No evidence exists of a clear benefit for intracameral antibiotic use over appropriate topical current generation fluoroquinolone prophylaxis. With no commercially available product, TASS and contamination concerns with intracameral administration of antibiotics exist. More studies are needed to determine the best, most effective antibiotic prophylaxis, although to show statistically significant results, a large number of participants would be necessary. Intracameral antibiotics may be an important part of prophylaxis and may eventually become the standard of care, but these issues must be resolved before their use is widely adopted.

References

  1. Barry P, Seal DV, Gettinby G, et al; ESCRS Endophthalmitis Study Group. ESCRS study of prophylaxis of postoperative endophthalmitis after cataract surgery: Preliminary report of principal results from a European multicenter study. J Cataract Refract Surg. 2006;32:407-410.
  2. West ES, Behrens A, McDonnell PJ, et al. The incidence of endophthalmitis after cataract surgery among the U.S. Medicare population increased between 1994 and 2001. Ophthalmology. 2005;112:1388-1394.
  3. Moshirfar M, Feiz V, Vitale AT, et al. Endophthalmitis after uncomplicated cataract surgery with the use of fourth-generation fluoroquinolones: A retrospective observational case series. Ophthalmology. 2007;114:686-691 (Epub ahead of print 2006 Dec 20).

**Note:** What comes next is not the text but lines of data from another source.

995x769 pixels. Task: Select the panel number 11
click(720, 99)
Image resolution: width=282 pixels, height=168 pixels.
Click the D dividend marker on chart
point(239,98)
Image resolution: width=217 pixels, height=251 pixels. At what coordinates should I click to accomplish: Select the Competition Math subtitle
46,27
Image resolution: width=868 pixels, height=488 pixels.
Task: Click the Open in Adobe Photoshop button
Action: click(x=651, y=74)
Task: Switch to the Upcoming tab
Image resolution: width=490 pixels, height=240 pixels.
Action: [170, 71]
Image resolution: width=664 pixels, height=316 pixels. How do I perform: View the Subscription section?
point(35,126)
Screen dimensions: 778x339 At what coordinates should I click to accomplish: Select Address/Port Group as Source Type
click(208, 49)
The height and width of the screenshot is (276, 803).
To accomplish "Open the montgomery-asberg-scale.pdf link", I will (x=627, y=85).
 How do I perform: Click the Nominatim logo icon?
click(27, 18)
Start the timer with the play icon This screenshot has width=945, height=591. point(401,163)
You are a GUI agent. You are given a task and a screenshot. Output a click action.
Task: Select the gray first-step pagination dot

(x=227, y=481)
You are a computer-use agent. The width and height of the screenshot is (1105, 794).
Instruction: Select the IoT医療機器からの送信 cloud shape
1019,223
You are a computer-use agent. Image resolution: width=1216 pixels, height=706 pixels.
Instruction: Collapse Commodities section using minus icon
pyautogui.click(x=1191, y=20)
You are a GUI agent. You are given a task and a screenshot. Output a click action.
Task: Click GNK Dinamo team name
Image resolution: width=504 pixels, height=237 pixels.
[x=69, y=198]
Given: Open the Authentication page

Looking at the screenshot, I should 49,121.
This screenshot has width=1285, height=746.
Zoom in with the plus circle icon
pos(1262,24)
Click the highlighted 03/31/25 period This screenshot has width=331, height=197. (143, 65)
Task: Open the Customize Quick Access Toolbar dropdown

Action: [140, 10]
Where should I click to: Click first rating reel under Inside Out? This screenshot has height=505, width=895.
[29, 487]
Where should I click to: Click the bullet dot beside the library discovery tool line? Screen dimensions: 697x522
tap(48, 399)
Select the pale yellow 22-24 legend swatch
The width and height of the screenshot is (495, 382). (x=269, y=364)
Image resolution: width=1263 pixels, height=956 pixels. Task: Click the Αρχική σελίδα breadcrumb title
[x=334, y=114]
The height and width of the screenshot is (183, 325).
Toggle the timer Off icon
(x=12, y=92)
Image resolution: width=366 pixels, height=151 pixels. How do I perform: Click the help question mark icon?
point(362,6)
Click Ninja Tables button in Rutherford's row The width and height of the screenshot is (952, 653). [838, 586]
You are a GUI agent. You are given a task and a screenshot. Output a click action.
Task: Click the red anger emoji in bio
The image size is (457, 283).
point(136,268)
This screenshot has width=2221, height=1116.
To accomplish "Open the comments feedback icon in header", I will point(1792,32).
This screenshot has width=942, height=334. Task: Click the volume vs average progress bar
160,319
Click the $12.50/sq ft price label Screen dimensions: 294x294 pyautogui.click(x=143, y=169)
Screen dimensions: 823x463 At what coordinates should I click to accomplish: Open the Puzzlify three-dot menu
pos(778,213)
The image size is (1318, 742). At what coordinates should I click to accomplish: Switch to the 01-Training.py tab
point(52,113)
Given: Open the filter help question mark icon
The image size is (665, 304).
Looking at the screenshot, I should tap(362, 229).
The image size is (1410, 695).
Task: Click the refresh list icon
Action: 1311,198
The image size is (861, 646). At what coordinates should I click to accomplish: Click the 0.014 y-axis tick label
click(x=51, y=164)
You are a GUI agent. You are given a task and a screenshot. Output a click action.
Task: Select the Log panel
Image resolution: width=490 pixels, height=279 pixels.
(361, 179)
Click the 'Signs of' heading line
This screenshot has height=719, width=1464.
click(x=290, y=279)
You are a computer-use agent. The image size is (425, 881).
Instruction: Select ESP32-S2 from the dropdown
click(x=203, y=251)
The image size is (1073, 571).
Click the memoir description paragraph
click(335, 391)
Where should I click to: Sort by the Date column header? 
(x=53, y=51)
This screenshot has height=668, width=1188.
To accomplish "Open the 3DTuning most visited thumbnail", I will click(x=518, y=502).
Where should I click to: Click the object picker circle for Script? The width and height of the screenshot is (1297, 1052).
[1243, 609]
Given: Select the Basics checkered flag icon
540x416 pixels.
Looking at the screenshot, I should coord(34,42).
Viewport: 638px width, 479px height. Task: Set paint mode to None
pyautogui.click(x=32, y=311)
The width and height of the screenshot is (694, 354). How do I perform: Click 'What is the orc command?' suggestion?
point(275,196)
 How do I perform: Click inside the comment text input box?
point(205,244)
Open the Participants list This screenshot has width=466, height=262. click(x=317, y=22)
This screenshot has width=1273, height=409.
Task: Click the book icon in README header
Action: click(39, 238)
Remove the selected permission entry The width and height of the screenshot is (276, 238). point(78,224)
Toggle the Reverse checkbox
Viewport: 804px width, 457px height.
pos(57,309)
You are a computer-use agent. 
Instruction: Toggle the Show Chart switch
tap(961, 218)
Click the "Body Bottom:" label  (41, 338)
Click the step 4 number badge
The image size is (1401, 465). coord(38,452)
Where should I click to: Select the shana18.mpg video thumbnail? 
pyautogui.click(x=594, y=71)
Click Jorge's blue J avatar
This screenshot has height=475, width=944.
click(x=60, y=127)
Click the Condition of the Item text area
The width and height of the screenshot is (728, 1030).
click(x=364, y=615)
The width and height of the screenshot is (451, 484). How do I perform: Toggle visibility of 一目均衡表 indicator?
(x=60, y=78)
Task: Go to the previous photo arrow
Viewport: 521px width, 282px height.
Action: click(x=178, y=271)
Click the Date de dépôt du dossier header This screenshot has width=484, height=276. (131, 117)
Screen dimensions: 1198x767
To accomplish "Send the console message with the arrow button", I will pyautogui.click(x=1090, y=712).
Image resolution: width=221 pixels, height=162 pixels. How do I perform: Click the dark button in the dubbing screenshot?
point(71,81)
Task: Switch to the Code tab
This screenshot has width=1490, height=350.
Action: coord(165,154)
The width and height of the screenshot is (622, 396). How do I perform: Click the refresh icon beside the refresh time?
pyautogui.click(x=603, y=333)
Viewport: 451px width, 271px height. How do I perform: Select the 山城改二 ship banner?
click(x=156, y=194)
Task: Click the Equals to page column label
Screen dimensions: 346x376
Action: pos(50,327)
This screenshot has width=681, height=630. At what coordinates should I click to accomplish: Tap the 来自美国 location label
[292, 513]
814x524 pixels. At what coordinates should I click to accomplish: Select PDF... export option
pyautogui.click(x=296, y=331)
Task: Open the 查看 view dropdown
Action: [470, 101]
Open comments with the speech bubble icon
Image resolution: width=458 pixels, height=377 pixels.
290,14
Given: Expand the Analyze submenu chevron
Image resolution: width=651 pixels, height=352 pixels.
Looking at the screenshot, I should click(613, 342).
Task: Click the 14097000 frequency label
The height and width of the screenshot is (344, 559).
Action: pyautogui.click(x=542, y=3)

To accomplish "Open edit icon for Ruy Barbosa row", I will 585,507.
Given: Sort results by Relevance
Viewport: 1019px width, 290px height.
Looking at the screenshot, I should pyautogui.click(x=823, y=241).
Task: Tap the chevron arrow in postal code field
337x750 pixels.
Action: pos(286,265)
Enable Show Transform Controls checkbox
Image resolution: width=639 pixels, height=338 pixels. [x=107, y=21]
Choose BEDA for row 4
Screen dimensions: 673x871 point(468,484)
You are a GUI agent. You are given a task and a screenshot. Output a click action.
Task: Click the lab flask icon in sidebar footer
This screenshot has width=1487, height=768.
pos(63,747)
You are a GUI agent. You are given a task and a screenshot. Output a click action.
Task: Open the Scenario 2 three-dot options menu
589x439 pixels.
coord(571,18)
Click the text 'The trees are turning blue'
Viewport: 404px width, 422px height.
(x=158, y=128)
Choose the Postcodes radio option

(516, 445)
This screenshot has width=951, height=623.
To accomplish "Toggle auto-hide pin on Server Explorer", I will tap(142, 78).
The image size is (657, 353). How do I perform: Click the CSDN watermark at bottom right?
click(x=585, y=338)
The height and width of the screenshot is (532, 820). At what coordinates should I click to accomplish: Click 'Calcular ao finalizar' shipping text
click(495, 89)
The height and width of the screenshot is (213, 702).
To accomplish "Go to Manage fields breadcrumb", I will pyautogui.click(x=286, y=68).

  4. Wallin T, Parker J, Jin Y, et al. Cohort study of 27 cases of endophthalmitis at a single institution. J Cataract Refract Surg. 2005;31:735-741.
  5. Mamalis N, Edelhauser H, Hellinger W, et al. Toxic anterior segment syndrome (TASS) outbreak final report – September 22, 2006. Available at http://www.ascrs.org/press_releases/Final-TASS-Report.cfm. Last accessed April 10, 2007.
  6. Axer-Siegel R, Stiebel-Kalish H, Rosenblatt I, et al. Cystoid macular edema after cataract surgery with intraocular vancomycin. Ophthalmology. 1999;106:1660-1664.
  7. Campochiaro PA, Conway BP. Aminoglycoside toxicity – a survey of retinal specialists. Implications for ocular use. Arch Ophthalmol. 1991;109:946-950.
  8. Deramo VA, Lai JC, Fastenberg DM, Udell IJ. Acute endophthalmitis in eyes treated prophylactically with gatifloxacin and moxifloxacin. Am J Ophthalmol. 2006;142:721-725.